[[ Provided entries open ]]

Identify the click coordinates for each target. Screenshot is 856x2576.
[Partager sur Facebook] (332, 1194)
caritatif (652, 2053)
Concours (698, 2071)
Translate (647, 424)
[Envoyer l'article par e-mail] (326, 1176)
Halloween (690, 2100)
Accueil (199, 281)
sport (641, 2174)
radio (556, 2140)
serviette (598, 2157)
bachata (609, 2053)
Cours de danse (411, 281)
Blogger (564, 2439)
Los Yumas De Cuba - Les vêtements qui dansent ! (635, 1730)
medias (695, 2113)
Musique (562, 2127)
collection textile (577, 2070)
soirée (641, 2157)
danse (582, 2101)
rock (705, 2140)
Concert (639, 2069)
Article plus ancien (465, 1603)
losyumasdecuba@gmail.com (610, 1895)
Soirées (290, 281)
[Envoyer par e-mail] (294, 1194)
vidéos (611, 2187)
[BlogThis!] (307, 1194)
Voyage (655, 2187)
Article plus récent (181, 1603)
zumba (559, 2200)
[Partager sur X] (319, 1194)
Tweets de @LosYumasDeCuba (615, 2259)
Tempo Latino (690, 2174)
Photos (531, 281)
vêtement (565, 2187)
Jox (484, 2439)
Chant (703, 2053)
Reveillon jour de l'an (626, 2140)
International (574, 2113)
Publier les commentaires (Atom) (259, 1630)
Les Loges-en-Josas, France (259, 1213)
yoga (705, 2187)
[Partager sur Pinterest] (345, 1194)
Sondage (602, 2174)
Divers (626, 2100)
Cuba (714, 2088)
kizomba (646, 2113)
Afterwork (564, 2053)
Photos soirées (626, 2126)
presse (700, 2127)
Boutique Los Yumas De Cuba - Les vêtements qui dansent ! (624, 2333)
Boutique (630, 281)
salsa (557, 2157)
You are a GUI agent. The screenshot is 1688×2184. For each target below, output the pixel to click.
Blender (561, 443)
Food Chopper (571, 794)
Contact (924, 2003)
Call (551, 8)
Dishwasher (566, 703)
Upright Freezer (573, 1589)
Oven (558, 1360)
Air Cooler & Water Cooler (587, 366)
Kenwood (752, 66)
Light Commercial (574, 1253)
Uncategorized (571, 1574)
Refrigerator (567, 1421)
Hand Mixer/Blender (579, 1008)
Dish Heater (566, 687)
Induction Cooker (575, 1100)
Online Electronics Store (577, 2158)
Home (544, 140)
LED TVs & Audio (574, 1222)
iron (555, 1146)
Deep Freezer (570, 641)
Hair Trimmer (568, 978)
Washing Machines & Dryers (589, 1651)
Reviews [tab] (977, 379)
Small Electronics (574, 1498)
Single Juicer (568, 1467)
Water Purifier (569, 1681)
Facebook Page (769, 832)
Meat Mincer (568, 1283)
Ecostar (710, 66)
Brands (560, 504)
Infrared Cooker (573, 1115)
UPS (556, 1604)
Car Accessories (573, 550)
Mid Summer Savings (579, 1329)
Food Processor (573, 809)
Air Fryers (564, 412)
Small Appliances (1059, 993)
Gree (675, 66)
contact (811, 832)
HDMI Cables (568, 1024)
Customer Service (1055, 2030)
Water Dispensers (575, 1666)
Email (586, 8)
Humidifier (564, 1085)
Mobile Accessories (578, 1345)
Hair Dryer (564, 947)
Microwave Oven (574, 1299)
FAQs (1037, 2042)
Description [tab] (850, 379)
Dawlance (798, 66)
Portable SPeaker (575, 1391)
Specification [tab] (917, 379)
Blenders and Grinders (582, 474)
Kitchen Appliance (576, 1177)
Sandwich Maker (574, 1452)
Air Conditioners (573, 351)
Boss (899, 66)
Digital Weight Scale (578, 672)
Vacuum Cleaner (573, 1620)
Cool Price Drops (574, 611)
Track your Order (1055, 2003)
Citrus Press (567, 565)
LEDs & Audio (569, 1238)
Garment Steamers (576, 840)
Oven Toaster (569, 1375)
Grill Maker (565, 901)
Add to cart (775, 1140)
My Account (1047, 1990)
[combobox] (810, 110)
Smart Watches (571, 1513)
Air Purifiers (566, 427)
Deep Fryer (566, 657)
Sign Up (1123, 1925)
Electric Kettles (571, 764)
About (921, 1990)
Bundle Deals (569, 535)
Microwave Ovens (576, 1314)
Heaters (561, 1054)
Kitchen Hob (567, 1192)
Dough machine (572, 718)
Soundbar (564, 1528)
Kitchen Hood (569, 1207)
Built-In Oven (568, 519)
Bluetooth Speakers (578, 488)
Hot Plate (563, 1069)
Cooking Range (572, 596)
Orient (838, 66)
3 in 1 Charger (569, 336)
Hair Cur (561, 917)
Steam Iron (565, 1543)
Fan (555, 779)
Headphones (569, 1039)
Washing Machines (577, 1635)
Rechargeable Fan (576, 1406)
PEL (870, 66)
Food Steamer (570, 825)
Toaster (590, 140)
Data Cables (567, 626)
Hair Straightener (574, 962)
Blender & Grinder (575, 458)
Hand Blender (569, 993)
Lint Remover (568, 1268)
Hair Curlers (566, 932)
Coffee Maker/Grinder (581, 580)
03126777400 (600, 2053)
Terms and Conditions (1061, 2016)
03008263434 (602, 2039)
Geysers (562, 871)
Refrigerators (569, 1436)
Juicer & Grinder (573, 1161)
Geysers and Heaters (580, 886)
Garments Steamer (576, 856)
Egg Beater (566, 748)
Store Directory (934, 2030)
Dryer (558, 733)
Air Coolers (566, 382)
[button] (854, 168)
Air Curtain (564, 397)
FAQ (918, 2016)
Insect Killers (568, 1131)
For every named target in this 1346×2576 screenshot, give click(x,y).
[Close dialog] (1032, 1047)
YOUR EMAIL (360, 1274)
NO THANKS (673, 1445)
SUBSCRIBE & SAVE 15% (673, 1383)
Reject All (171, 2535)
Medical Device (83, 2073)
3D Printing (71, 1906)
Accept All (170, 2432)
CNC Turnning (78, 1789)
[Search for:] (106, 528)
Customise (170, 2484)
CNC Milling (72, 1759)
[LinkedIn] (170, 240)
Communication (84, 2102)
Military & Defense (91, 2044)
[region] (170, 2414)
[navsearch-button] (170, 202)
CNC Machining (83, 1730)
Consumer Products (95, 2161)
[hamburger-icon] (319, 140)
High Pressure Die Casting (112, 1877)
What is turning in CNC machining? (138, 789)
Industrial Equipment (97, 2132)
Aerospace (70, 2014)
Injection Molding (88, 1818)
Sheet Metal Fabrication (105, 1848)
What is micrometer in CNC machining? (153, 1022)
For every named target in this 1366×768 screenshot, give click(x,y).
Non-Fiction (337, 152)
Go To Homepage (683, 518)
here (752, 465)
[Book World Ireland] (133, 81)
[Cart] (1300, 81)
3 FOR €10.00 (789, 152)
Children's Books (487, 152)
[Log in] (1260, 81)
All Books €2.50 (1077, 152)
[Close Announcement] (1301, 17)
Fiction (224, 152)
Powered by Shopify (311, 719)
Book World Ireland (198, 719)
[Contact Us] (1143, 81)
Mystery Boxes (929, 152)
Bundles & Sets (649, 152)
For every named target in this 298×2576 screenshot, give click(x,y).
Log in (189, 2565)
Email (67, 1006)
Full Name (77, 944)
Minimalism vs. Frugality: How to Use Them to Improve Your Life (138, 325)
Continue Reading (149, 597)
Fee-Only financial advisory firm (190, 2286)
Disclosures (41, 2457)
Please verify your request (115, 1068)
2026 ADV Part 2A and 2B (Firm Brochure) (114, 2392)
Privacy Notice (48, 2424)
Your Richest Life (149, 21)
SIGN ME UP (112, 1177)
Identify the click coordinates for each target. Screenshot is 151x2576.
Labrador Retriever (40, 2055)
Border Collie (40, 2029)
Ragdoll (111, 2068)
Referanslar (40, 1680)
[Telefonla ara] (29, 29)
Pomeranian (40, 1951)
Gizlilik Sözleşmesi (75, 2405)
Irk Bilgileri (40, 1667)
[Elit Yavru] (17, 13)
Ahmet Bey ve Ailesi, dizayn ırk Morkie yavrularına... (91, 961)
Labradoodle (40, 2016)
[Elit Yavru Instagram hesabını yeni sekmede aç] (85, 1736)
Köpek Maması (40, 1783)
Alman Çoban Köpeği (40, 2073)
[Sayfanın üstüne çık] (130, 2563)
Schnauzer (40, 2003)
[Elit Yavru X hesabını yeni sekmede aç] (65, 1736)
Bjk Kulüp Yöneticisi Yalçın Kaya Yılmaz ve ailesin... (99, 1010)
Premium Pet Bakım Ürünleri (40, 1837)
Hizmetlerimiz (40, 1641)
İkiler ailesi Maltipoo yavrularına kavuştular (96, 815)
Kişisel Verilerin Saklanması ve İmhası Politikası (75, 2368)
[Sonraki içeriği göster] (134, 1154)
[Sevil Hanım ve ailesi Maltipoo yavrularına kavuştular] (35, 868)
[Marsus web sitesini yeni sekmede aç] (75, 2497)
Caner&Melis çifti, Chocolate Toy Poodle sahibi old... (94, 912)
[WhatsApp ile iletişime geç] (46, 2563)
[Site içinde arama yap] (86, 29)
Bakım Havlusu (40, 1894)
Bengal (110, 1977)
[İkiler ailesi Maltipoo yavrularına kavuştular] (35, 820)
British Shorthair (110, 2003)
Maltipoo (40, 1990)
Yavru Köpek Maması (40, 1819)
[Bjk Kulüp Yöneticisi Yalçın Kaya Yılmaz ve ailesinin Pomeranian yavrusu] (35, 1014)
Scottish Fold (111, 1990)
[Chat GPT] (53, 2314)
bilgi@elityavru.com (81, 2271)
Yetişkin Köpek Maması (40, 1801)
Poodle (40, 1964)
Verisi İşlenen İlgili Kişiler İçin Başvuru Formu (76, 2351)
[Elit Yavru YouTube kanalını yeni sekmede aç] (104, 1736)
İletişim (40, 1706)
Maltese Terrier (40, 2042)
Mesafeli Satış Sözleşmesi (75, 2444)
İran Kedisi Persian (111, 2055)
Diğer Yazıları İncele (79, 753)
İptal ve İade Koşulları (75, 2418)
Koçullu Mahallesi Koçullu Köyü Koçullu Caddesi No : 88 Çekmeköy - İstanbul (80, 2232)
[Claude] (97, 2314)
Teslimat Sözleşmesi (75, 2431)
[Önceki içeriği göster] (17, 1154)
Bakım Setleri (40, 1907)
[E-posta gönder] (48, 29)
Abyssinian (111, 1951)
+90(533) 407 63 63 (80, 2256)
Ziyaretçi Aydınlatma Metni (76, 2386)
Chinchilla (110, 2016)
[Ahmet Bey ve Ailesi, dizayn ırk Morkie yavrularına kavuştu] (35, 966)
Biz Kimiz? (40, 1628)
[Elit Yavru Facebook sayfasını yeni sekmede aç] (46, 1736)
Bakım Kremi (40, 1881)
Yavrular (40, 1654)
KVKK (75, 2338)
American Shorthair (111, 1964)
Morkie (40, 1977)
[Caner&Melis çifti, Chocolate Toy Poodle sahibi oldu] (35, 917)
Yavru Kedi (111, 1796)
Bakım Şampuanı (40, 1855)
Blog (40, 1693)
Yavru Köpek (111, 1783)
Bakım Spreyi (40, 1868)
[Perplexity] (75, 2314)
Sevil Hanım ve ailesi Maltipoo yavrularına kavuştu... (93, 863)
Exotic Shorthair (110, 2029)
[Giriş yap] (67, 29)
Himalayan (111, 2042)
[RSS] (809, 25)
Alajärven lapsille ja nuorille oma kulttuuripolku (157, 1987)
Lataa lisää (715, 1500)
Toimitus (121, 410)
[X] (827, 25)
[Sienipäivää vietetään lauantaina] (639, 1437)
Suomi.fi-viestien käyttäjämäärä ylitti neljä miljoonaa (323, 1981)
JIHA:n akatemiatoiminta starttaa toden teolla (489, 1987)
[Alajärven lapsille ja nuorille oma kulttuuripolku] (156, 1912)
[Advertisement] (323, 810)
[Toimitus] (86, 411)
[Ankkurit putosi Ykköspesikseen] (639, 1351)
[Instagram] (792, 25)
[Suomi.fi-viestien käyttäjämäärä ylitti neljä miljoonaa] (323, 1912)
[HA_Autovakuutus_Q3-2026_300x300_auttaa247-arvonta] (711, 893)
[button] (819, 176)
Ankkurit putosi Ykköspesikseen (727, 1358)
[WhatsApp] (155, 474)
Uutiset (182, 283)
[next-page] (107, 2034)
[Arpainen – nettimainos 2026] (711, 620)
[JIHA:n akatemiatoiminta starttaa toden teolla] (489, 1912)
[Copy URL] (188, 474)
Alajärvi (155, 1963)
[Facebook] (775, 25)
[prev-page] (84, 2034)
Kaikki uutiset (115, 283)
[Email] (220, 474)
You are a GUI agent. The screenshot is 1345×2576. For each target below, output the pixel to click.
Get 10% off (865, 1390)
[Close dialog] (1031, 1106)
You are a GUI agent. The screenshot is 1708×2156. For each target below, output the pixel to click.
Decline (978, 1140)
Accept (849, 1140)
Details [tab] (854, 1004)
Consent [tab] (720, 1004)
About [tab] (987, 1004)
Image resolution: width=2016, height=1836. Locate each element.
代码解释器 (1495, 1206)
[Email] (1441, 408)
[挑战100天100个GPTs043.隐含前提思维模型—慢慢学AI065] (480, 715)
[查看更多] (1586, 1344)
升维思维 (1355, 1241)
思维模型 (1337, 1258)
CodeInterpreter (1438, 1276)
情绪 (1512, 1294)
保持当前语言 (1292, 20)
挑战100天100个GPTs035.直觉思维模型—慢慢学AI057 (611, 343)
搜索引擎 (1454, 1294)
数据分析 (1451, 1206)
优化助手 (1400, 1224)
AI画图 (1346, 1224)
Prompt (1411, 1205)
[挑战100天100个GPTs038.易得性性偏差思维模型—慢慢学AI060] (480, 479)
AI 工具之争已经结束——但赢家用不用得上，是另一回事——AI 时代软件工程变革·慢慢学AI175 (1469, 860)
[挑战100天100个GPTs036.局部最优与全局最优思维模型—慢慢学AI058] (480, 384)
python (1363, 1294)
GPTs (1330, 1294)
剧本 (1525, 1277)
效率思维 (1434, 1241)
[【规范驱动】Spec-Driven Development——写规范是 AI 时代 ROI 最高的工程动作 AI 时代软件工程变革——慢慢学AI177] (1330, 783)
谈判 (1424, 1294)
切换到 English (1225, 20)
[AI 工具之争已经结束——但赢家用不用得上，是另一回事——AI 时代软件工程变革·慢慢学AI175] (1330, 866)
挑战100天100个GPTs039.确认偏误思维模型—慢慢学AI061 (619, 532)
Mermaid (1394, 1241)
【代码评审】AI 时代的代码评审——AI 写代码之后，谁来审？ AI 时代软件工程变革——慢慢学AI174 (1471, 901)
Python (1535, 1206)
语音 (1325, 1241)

[[ Provided entries closed ]]

Your objective:
Copy out only the lines of the records above from the one with "Screenshot is 151x2576." through the one with "[Elit Yavru] (17, 13)", exactly as they stand, both included.

Reply:
Identify the click coordinates for each target. Screenshot is 151x2576.
Labrador Retriever (40, 2055)
Border Collie (40, 2029)
Ragdoll (111, 2068)
Referanslar (40, 1680)
[Telefonla ara] (29, 29)
Pomeranian (40, 1951)
Gizlilik Sözleşmesi (75, 2405)
Irk Bilgileri (40, 1667)
[Elit Yavru] (17, 13)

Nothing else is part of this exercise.